Exercise: Copy the items below back out word for word, keeping their order unchanged.

Word and element pointing entries:
▼▼▼

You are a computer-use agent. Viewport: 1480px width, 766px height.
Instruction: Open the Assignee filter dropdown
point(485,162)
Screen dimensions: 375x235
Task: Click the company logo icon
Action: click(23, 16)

▲▲▲

Task response:
You are a computer-use agent. Viewport: 1480px width, 766px height.
Instruction: Open the Assignee filter dropdown
point(485,162)
Screen dimensions: 375x235
Task: Click the company logo icon
Action: click(23, 16)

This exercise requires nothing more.